The local airport has long faced stiff competition from its counterparts in Orlando, Jacksonville and Tampa, with business and leisure travelers often viewing their decision on where to fly as a choice between less time in the car and cheaper, more direct flights.

To be sure, those circumstances sometimes apply. But it is also true that flights from the airport are often more competitively priced than perceived compared to equivalents at neighboring airports. The problem has sometimes been that travelers may simply assume the costs are disproportionate, without bothering to make the comparisons.

Meanwhile, the Gainesville Regional Airport offers advantages besides a far shorter trip in the car – advantages that too often go overlooked.

These include the lack of road tolls, far lower mileage on personal or work vehicles, and competitive parking rates.

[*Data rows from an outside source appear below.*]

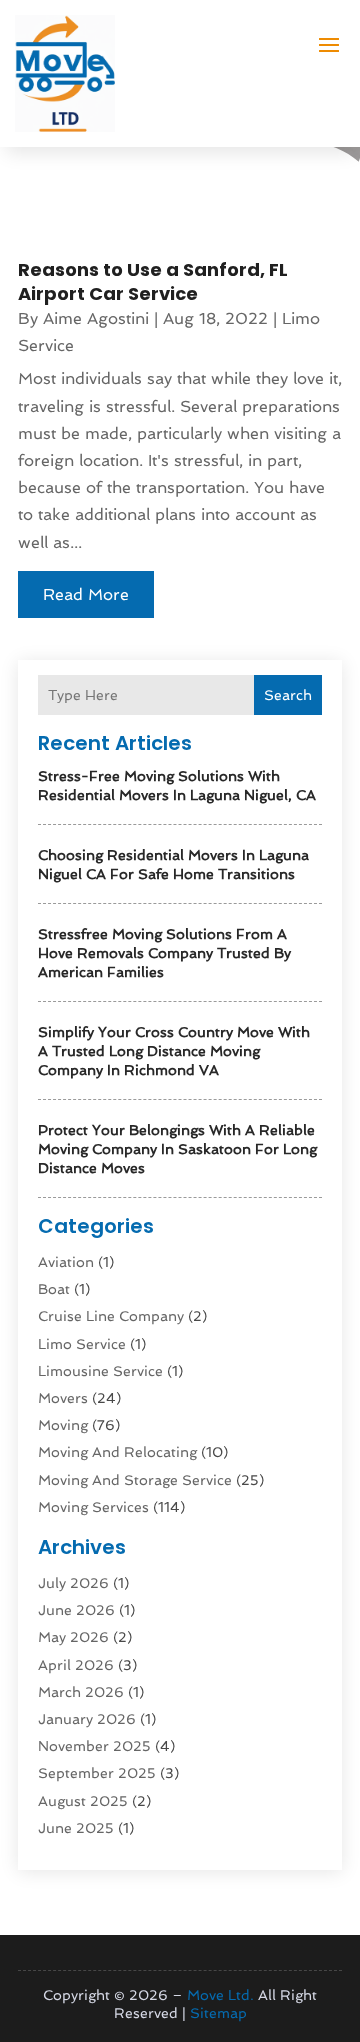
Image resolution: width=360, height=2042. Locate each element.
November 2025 (94, 1746)
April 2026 (76, 1665)
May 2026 (73, 1637)
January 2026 (87, 1719)
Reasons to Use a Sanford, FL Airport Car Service (153, 281)
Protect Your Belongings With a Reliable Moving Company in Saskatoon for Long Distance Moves (177, 1149)
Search (288, 695)
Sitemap (218, 2013)
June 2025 (76, 1828)
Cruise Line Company (111, 1316)
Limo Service (82, 1344)
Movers (63, 1398)
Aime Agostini (96, 318)
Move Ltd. (220, 1995)
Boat (54, 1289)
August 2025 (83, 1801)
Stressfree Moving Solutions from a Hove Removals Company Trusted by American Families (164, 953)
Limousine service (100, 1371)
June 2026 (76, 1610)
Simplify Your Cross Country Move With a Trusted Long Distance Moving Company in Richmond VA (174, 1051)
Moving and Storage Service (135, 1480)
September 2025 (97, 1773)
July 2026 (73, 1583)
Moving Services (93, 1507)
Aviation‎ (66, 1262)
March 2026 (81, 1692)
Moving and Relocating (117, 1452)
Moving (63, 1425)
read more (86, 594)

Another advantage is intangible but instantly appreciated by anyone who flies frequently: The parking lot at the local airport is less than a minute’s pleasant walk from the terminal, while most travelers at the Tampa and Orlando airports must endure lurching bus or tram trips to reach terminals.

To promote these and other benefits of using the local airport, the Gainesville-Alachua County Regional Airport Authority recently created a task force to meet with companies and organizations in the region. The purpose: to encourage endorsement of a “buy local” travel policy. The policy asks employees to check flight costs from the Gainesville Regional Airport as early as possible – and, reasonably, to include related costs like parking, mileage and tolls when making airfare comparisons with other airports.

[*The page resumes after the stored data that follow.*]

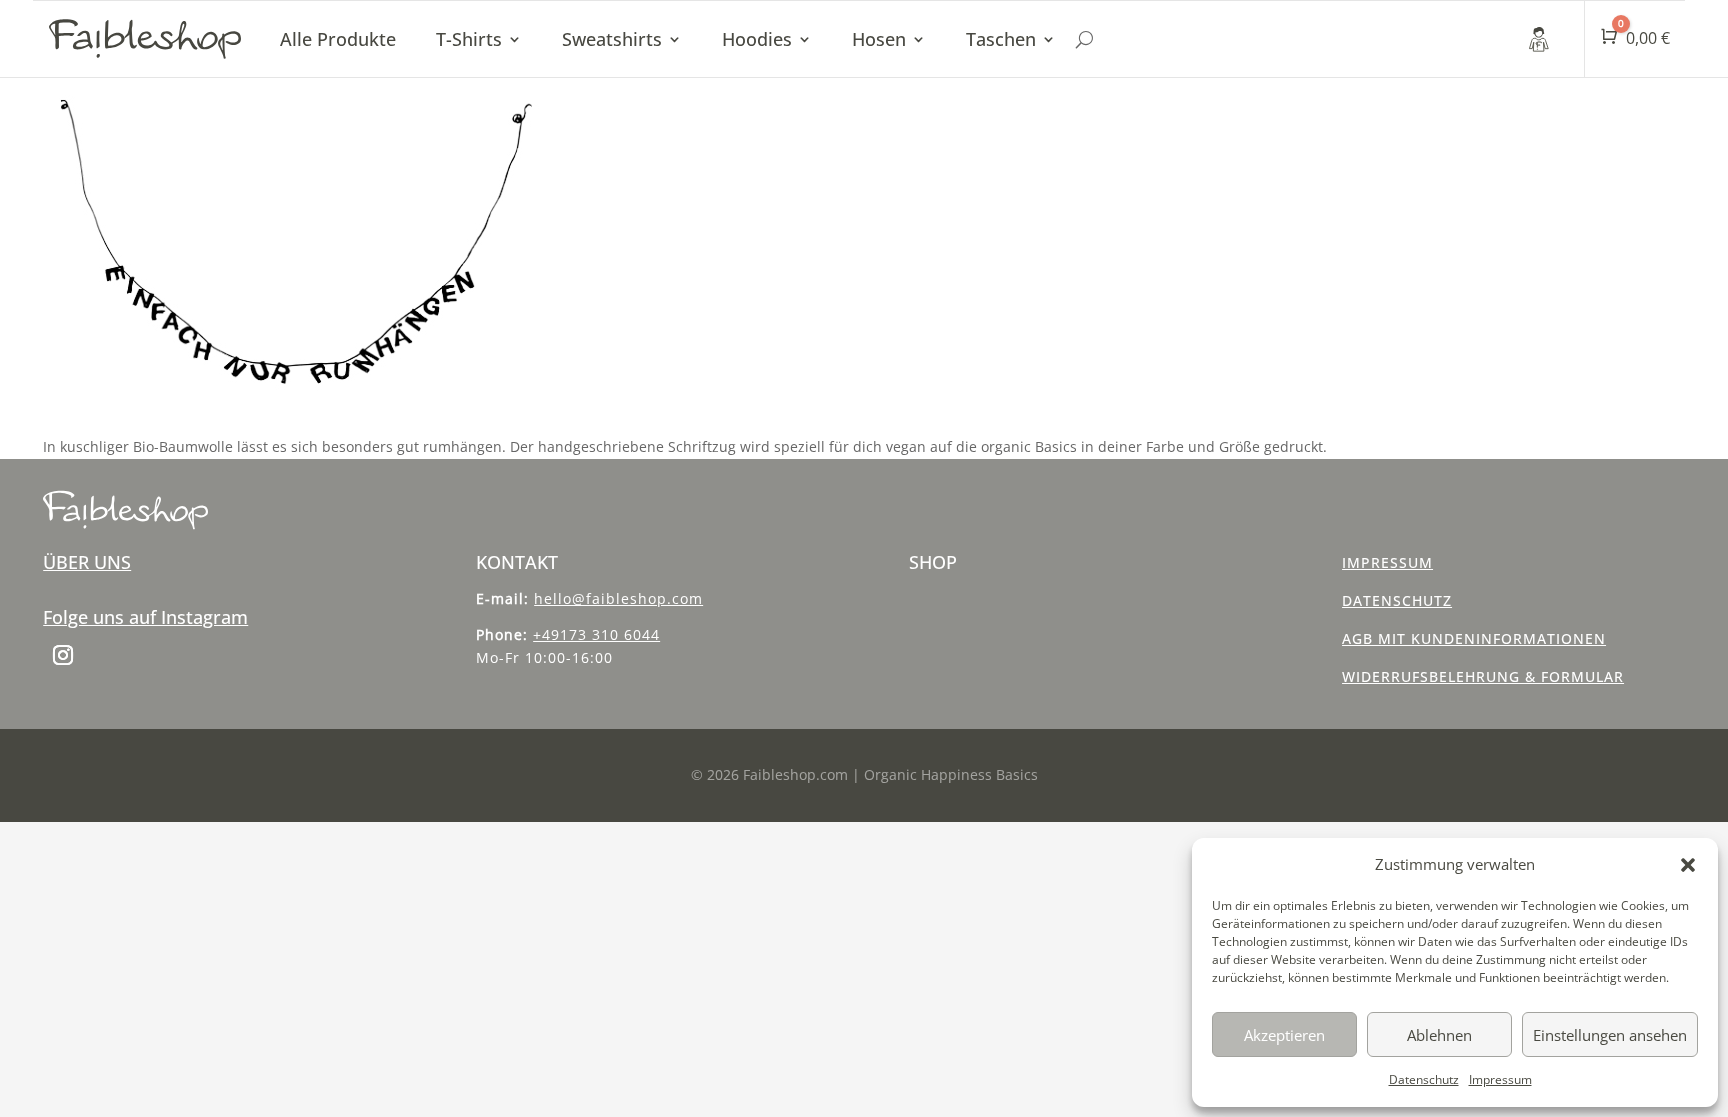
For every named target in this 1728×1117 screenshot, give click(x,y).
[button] (1688, 865)
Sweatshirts (612, 39)
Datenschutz (1424, 1079)
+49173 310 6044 (596, 634)
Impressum (1500, 1079)
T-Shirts (469, 39)
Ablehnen (1439, 1035)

The task force’s efforts are important because the more business travelers use the airport regularly, the more its services stand to improve. Although Delta and US Airways serve Gainesville well, travelers would benefit from the addition of other carriers with more flights, more destinations and cheaper tickets. That can only happen if the airport demonstrates it can attract sufficient passenger numbers and loyalty.

A vibrant airport puts a community on the map and is essential to local growth, especially when it comes to attracting outside investment to our community.

As Brent Christensen, president and CEO of the Gainesville Area Chamber of Commerce, has said, “The presence of a strong airport offering commercial service to major hubs is essential to successful economic development. In our experience, businesses expect consistent, on-time air connectivity when considering Gainesville/Alachua County.”

The recent increase in the number of passengers at the Gainesville Regional Airport is encouraging. Indeed, Delta’s current load factor, if sustained, may make it appropriate for the airline to add more seats.

Now, the challenge is to ensure this progress continues.

By stressing the advantages of the local airport with local businesses, the airport authority is targeting a major customer base. But whether traveling for pleasure or business, all North Central Florida residents would do well to consider “GNV” in their plans this summer. They stand to improve their trip – and contribute to the local economy in the bargain.